Vilgot Sjöman* cherche, lui, à tirer profit de la nouvelle liberté accordée à l'industrie cinématographique. Si son premier film, la Maîtresse (1962), reste assez anodin aussi bien dans sa forme que dans son contenu, Ma sœur mon amour (1965) surprend en abordant avec audace le thème de l'inceste (au XVIIIe siècle). Deux ans plus tard, le cinéaste choque la Suède (et même les États-Unis) avec les deux volets de Je suis curieuse (1967-1968), une étude rigoureuse et controversée sur les conditions sociales suédoises.
La plupart des Suédois semblent s'être installés dans une certaine autosatisfaction après trente ans de régime démocratique ; Sjöman dit courageusement qu'il existe des failles dans le système. À cette époque, les films traitent très ouvertement du sexe, provoquant de nombreuses réactions indignées dans le monde entier.

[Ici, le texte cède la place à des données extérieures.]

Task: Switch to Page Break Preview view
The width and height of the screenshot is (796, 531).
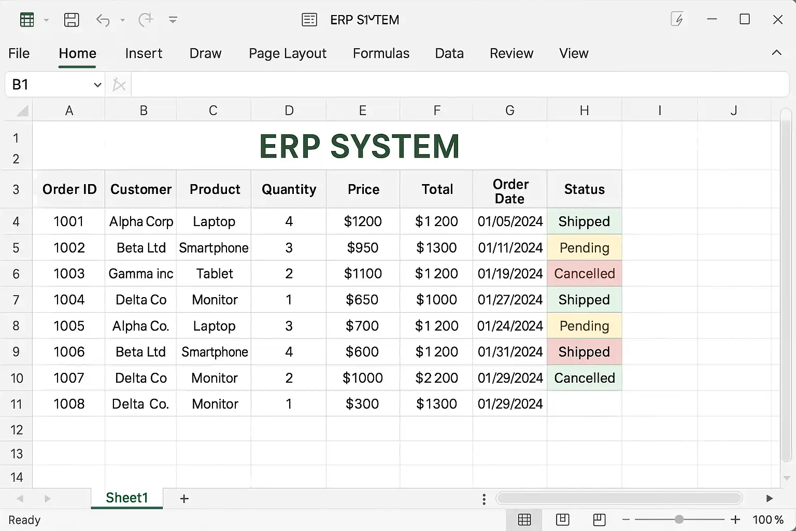Action: 599,519
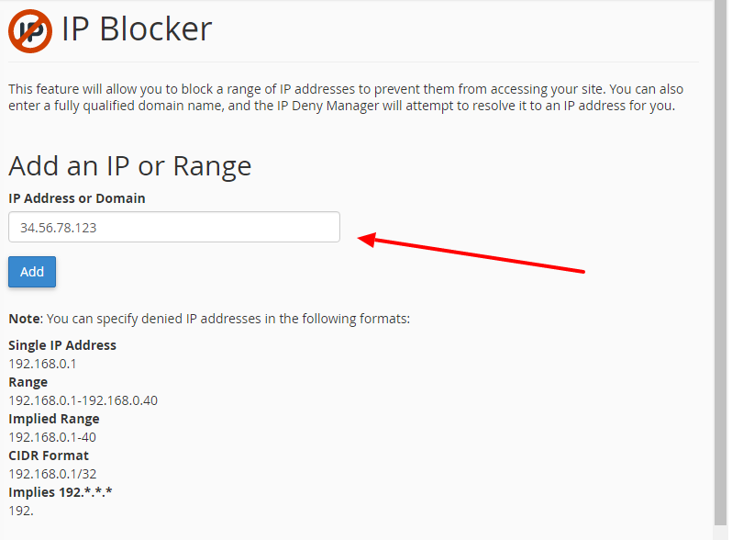Image resolution: width=732 pixels, height=540 pixels.
Task: Click the implied range example 192.168.0.1-40
Action: click(x=52, y=437)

Sjöman présente les rapports humains avec crudité et tourne résolument le dos au romantisme. Sjöman, qui ne retrouvera plus, avec ses films ultérieurs, le même impact sur le public et sur la critique, n'arrêtera pas néanmoins de jeter un regard critique sur l'histoire suédoise, ses institutions et les comportements de ses concitoyens.

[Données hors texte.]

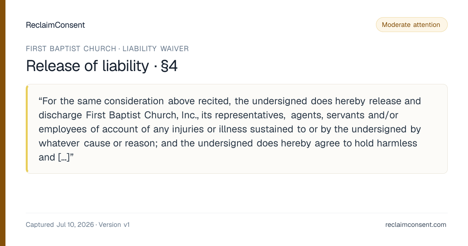Image resolution: width=468 pixels, height=246 pixels.
Task: Select the FIRST BAPTIST CHURCH label
Action: click(x=71, y=49)
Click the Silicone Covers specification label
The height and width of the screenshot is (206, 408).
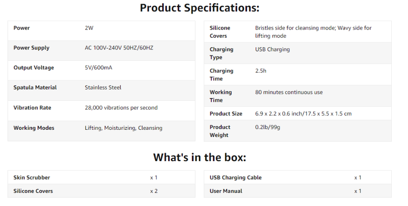pyautogui.click(x=220, y=32)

Elvira Madigan (Widerberg, 1967) marque le sommet de la popularité du nouveau cinéma suédois et est acclamé dans les festivals internationaux. Sous une apparente délicatesse narrative, le cinéaste juge sans tendresse excessive le comportement de ses personnages : il condamne le jeune couple qui se suicide plutôt que d'accepter les contraintes de la société, et qui est en fait victime de sa volonté d'isolement, de son manque de foi envers les autres — son choix est en effet un choix individualiste et non collectif. Adalen 31 (1969) et Joe Hill (1971) confirmeront l'approche socialiste de l'injustice par Widerberg.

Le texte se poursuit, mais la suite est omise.